(Stored data entries)
——
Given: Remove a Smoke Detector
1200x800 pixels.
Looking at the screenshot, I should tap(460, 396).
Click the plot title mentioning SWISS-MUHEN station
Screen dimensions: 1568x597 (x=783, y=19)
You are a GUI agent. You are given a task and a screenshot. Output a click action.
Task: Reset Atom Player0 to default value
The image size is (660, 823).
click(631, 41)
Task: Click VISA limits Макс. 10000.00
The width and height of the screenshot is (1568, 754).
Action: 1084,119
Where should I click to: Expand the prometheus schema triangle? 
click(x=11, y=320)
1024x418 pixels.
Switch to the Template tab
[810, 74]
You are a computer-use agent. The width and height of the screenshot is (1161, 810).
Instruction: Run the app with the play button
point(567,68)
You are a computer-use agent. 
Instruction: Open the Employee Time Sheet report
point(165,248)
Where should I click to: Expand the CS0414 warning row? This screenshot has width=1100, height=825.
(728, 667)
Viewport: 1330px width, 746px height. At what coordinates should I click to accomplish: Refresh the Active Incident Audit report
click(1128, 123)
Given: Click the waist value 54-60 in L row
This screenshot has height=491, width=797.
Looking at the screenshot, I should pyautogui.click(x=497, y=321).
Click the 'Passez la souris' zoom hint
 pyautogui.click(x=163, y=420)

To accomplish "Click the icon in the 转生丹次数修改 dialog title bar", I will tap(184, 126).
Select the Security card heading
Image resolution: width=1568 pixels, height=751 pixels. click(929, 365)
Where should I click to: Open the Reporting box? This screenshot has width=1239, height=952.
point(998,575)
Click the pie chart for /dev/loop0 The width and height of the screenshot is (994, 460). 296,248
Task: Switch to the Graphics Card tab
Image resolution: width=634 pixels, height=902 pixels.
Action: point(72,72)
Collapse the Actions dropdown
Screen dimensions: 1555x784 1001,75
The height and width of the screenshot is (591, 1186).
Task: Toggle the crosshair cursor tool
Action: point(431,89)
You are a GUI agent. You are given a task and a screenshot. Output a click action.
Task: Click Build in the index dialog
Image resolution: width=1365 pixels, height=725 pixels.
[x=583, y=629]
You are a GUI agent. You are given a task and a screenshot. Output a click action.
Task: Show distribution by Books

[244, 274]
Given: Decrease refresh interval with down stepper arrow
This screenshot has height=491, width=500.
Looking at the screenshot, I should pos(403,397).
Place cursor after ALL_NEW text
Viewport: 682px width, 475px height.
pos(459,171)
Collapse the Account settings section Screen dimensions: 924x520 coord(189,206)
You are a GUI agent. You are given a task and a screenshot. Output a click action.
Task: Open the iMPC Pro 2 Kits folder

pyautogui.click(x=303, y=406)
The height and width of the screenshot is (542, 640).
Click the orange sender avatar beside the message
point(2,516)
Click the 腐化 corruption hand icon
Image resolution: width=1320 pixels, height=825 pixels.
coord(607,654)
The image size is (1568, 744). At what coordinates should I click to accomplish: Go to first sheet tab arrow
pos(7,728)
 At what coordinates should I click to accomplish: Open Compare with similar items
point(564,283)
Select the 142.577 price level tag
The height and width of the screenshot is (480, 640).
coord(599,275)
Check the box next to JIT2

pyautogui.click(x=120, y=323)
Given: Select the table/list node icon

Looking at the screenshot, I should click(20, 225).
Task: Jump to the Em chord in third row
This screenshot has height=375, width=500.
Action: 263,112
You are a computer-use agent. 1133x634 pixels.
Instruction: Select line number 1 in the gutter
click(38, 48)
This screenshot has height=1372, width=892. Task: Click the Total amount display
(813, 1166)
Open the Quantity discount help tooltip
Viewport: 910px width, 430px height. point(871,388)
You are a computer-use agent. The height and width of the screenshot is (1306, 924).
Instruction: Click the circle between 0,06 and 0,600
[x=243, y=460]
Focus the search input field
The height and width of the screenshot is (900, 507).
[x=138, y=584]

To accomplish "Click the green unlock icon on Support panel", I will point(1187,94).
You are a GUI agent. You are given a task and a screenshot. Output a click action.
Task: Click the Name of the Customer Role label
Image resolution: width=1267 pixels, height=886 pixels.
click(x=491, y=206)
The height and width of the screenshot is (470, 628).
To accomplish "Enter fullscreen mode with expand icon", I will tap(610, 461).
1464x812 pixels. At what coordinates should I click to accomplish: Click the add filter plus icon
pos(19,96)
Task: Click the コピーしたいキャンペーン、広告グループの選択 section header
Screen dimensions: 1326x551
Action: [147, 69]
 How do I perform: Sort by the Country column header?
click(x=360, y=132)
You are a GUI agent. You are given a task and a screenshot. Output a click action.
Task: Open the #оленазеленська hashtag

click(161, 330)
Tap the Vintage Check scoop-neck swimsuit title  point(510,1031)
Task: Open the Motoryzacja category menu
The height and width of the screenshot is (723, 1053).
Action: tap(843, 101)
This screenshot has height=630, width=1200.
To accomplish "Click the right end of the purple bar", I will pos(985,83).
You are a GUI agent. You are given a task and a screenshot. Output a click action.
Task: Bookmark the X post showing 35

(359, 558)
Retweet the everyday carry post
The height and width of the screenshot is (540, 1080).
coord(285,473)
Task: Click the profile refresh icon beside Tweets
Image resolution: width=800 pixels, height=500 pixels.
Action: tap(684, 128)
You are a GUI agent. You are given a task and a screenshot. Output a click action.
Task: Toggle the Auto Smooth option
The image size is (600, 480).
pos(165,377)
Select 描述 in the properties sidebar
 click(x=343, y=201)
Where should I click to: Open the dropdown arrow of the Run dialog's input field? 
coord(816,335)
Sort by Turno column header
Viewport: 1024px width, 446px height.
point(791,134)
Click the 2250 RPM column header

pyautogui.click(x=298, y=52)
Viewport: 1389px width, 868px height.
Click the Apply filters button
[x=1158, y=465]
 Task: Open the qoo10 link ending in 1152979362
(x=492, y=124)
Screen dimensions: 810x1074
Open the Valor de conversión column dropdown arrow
——
> _DIRECTIONS FOR THIS TASK_:
Bring together every line in the entries that holds the string "value".

> _OUTPUT BELOW_:
Task: Reset Atom Player0 to default value
Given: Click the waist value 54-60 in L row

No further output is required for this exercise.